$62bn wipeout tests viability of corporate Bitcoin treasury model
A June 2026 cryptocurrency decline has erased $62 billion in market capitalisation from public companies holding digital assets, with MicroStrategy, Tesla, and Marathon Digital bearing the brunt of the losses.

A cryptocurrency market decline in June 2026 has eliminated approximately $62 billion in combined market capitalisation from public companies holding Bitcoin as a treasury asset. MicroStrategy, Tesla, and Marathon Digital are identified as the primary entities affected by these losses. The event has triggered a debate regarding the structural viability of the corporate Bitcoin treasury model, particularly in light of 2026 FASB fair-value accounting rules that require unrealised losses to flow through net income.
Corporate Bitcoin holdings accelerated following MicroStrategy’s initial $250 million allocation in August 2020, which was framed as a hedge against dollar debasement. By late 2025, more than 200 public companies collectively held an estimated $150 billion in digital assets, having purchased near cycle highs. Bitcoin subsequently fell by approximately 50% from its peak, leaving many of these entities deeply underwater.

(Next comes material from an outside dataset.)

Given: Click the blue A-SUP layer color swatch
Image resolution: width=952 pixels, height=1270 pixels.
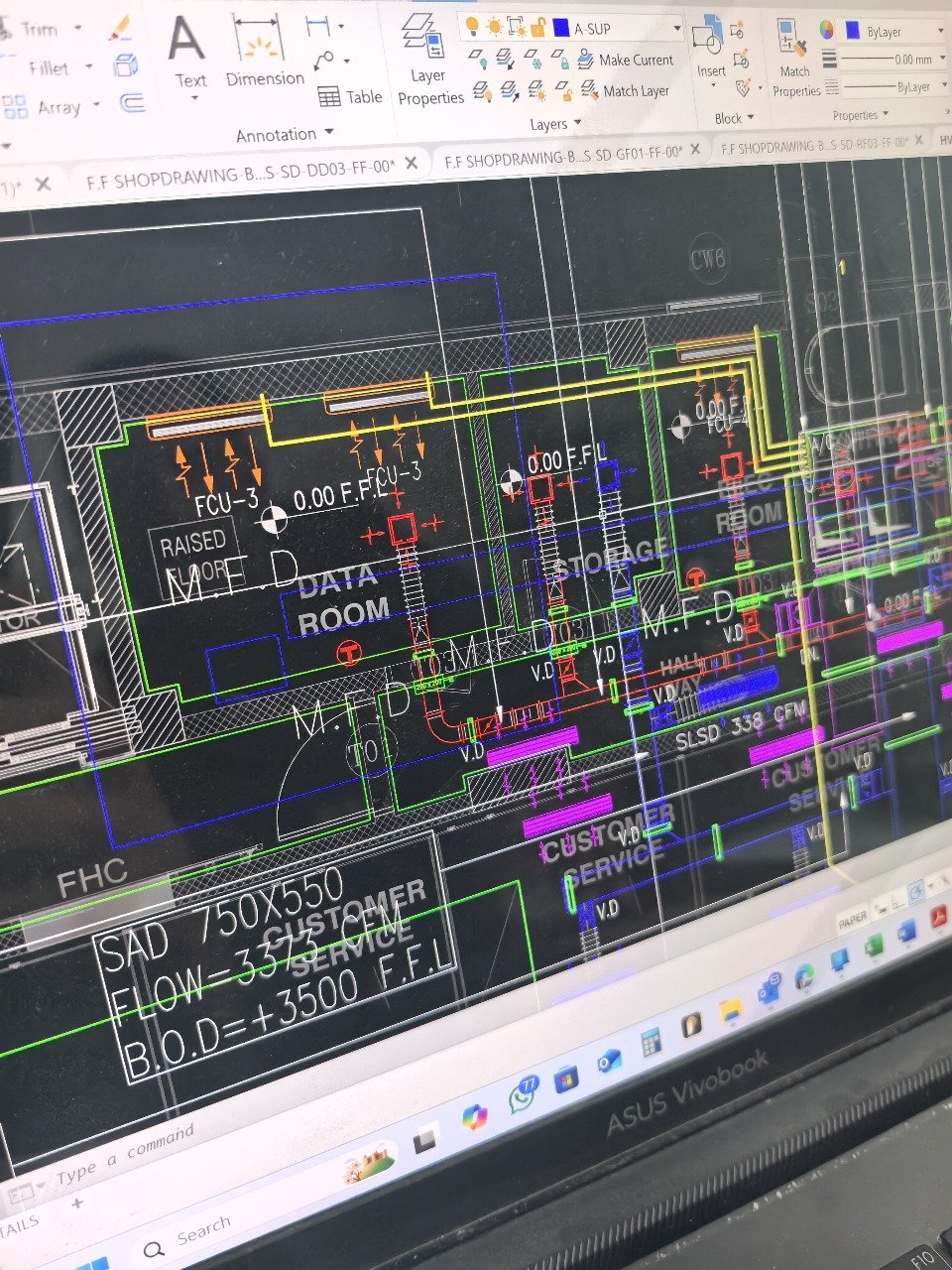Looking at the screenshot, I should 560,28.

MicroStrategy, now rebranded as Strategy, holds 843,706 BTC at an average acquisition cost of approximately $75,599 per coin. With Bitcoin prices sliding toward $60,000, the company’s position carries roughly $11 billion in unrealised losses. A $1,000 movement in Bitcoin price shifts Strategy’s paper position by approximately $713.5 million. Under the new accounting standards, these unrealised losses flow directly through net income, producing significant negative earnings per share swings in quarterly filings.
System-level stress was evident earlier in the year. Artemis data from February 2026 indicated that unrealised losses across corporate crypto portfolios had already exceeded $20 billion, with no major corporate holder in a net profit position on BTC at that time. The eight largest pure-play Bitcoin treasury firms control over 850,000 BTC combined, amplifying the sector’s exposure to price volatility.
Investor Michael Burry has characterised the current dynamic as a “reflexive unwind,” where falling Bitcoin prices compress equity premiums and close capital issuance windows, potentially forcing companies to sell assets to survive. Burry identifies $60,000 as an existential crisis level for MicroStrategy, where capital markets are effectively closed and multi-billion-dollar losses become locked in rather than theoretical.
This financial stress occurs amidst a broader market context featuring a US-China summit in Beijing involving President Donald Trump and President Xi Jinping. While US stock markets showed modest gains and Nvidia shares rose more than 2% following approval for H200 chip sales to Chinese firms, the crypto sector faces a distinct structural reckoning.
The question now is whether this represents a cyclical stress test that the strongest holders can survive, or if it reveals that a leveraged, mark-to-market-sensitive corporate Bitcoin treasury is structurally broken by design.